◆ Exercise description
Please extract the passage of the Izumi build thread that begins at the words "and this junk" and stops after "on this resubmit?".

◆ Document section
★ ★ ★ ★ ★
OK, it looks like the izumi updates went in cime maint-5.6 branch -- but haven't been tagged. When I point cime to the latest maint-5.6 branch, it does seem to build.

This is the cime PR with the needed updates...

https://github.com/ESMCI/cime/pull/3561

jkshuman commented 4 years ago

@ekluzek model builds and submits, but fails after first time-step. (This same case was successful on Hobart) "killed by signal 15" here is the error: run command is mpiexec --machinefile /var/spool/torque/aux//337043.izumi.unified.ucar.edu -n 384 /scratch/cluster/jkshuman/cime_t3_Izu_GLDAS_boreal_GLDAS_0.25x_surf_0.125_6f568e42_e9f63270/bld/cesm.exe >> cesm.log.$LID 2>&1 2020-08-04 13:47:37 MODEL EXECUTION HAS FINISHED check for resubmit dout_s True mach izumi resubmit_num 23 -------------------- Post Job Clean Up -------------------- Running cleanipcs as jkshuman on i041.unified.ucar.edu Killed by signal 15. Terminated i035.unified.ucar.edu Connection to i035.unified.ucar.edu closed by remote host.

jkshuman commented 4 years ago

@ekluzek I tried a run that uses only 1 node, and got same fail. The two tests have similar fail where they complete the first time-step, and then fail on resubmit. First run was an 8 node run with monthly time-step, second test was 1 node with yearly time-step) Same fail: "killed by signal 15"

the 1 node case (junk no fire) will continue if I resubmit manually from inside the case. did not test 8 node case. manual resubmit works on this case: /scratch/cluster/jkshuman/junk_cime_nofire_4x5_6f568e42_e9f63270/run

jkshuman commented 4 years ago

and this junk fire case running on 1 node was able to make it into year 2 automatically... /scratch/cluster/jkshuman/junk_cime_izu_fire_4x5_6f568e42_e9f63270/run

jkshuman commented 4 years ago

Note that the cime fix for Izumi works. Fix: Modify Externals.cfg file to point at maint-5.6 branch for access to the necessary Izumi updates [cime] local_path = cime protocol = git repo_url = https://github.com/ESMCI/cime branch = maint-5.6 required = True

The resubmit problem is a different issue (and inconsistent as not all cases fail for my test cases). @ekluzek should we close this and open a separate issue on this resubmit?
★ ★ ★ ★ ★
◆ Stored data

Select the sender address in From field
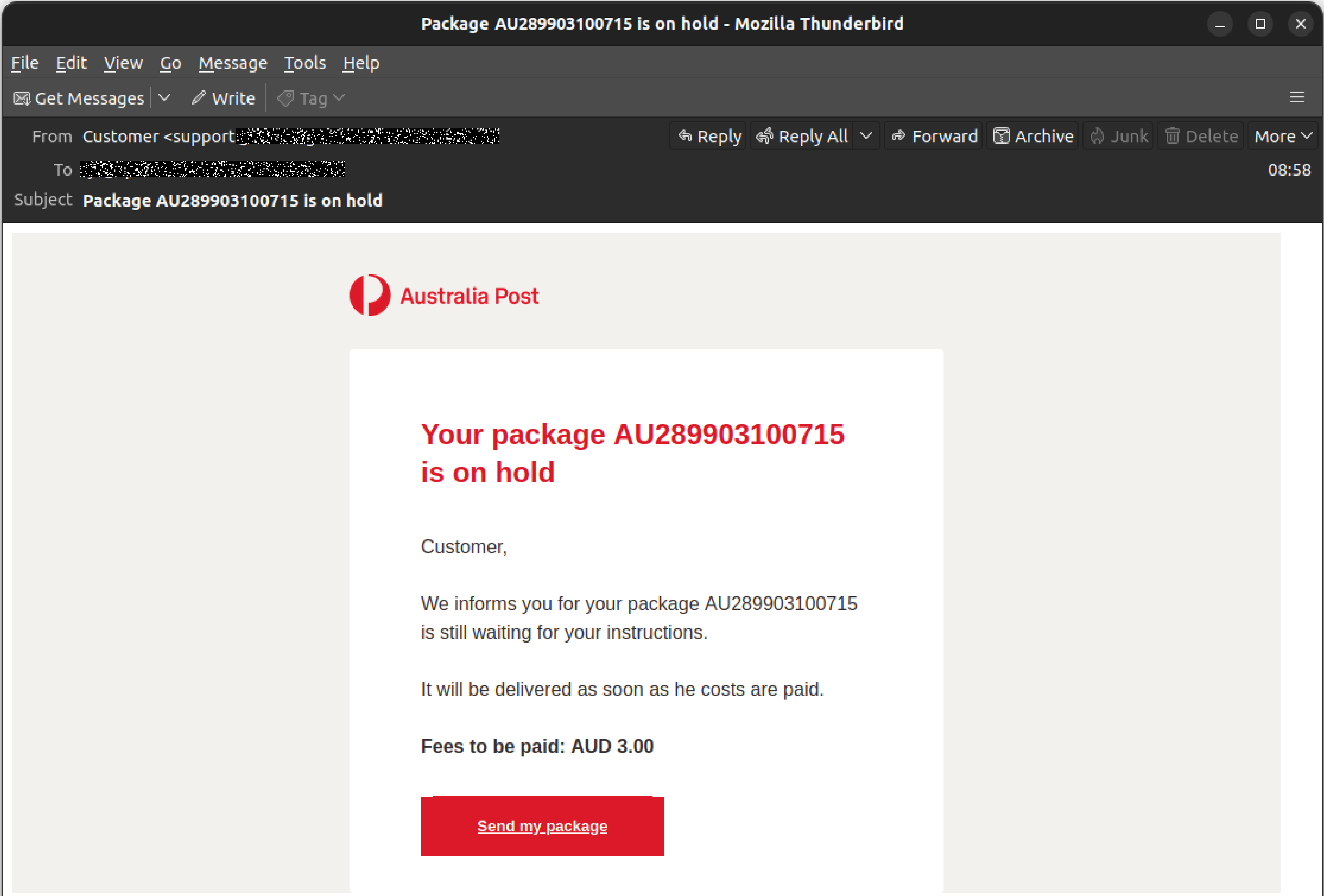The image size is (1324, 896). coord(290,136)
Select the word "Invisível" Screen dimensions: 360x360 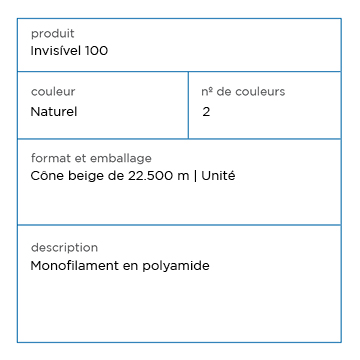point(56,51)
★ ★ ★ ★ ★
◆ Answer to the problem
and this junk fire case running on 1 node was able to make it into year 2 automatically... /scratch/cluster/jkshuman/junk_cime_izu_fire_4x5_6f568e42_e9f63270/run

jkshuman commented 4 years ago

Note that the cime fix for Izumi works. Fix: Modify Externals.cfg file to point at maint-5.6 branch for access to the necessary Izumi updates [cime] local_path = cime protocol = git repo_url = https://github.com/ESMCI/cime branch = maint-5.6 required = True

The resubmit problem is a different issue (and inconsistent as not all cases fail for my test cases). @ekluzek should we close this and open a separate issue on this resubmit?